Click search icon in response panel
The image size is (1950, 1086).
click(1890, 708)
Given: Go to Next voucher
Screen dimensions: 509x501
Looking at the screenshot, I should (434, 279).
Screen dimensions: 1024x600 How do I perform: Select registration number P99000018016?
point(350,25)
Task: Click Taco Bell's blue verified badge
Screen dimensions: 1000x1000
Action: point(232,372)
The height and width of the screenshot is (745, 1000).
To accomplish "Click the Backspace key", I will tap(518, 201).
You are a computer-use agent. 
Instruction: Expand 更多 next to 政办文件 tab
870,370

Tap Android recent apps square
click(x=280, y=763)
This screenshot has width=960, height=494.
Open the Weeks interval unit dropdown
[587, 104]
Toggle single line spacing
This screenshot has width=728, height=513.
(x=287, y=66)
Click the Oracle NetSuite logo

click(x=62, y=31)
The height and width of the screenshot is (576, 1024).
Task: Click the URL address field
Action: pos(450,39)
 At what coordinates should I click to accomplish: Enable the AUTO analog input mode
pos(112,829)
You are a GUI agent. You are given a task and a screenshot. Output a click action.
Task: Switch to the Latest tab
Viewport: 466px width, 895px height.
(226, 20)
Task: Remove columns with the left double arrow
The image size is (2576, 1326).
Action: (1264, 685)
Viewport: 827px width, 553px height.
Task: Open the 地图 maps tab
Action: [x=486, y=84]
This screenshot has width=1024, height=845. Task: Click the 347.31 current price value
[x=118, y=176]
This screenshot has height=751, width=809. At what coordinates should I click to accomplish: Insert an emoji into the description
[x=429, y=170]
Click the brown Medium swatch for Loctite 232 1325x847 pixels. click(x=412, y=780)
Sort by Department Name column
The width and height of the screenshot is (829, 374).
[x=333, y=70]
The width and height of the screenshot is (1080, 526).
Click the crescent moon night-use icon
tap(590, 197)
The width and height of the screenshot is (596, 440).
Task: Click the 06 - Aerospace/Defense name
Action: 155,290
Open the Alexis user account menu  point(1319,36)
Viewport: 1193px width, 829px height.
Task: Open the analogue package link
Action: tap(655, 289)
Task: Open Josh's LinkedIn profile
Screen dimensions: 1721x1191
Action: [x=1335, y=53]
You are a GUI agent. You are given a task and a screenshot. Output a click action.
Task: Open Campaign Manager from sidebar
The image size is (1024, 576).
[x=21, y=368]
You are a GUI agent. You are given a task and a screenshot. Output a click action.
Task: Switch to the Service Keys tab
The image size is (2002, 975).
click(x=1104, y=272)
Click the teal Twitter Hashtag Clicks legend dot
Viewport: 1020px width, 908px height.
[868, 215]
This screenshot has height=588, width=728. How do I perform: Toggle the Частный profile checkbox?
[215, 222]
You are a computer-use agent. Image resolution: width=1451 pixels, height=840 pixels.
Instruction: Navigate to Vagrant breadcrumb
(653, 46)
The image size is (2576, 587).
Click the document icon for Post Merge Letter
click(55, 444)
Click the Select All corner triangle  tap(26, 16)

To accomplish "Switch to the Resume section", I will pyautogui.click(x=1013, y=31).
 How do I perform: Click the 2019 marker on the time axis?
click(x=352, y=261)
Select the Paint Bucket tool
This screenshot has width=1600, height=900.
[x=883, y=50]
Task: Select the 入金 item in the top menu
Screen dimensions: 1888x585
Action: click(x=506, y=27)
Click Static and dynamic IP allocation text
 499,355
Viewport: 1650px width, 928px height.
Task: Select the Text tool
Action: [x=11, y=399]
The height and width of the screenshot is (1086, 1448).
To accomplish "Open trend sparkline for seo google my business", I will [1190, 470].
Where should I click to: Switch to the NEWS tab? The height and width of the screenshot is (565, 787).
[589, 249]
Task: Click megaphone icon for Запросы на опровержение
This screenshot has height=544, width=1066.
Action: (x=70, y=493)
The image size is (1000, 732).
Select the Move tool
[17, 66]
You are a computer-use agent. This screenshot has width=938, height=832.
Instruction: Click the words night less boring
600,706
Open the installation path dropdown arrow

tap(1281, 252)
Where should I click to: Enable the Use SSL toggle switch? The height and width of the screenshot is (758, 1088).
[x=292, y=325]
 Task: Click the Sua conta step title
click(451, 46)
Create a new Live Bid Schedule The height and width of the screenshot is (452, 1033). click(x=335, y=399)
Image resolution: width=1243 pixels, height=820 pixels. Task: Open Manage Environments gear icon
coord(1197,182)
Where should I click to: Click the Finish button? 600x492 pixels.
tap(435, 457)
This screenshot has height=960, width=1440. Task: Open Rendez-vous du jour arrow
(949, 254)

• Directions:
Please copy out the listing verbatim, from its first line through the line that contains "will tap(518, 201).", including both of those lines.

• Output for this task:
Click search icon in response panel
The image size is (1950, 1086).
click(1890, 708)
Given: Go to Next voucher
Screen dimensions: 509x501
Looking at the screenshot, I should (434, 279).
Screen dimensions: 1024x600 How do I perform: Select registration number P99000018016?
point(350,25)
Task: Click Taco Bell's blue verified badge
Screen dimensions: 1000x1000
Action: point(232,372)
The height and width of the screenshot is (745, 1000).
To accomplish "Click the Backspace key", I will tap(518, 201).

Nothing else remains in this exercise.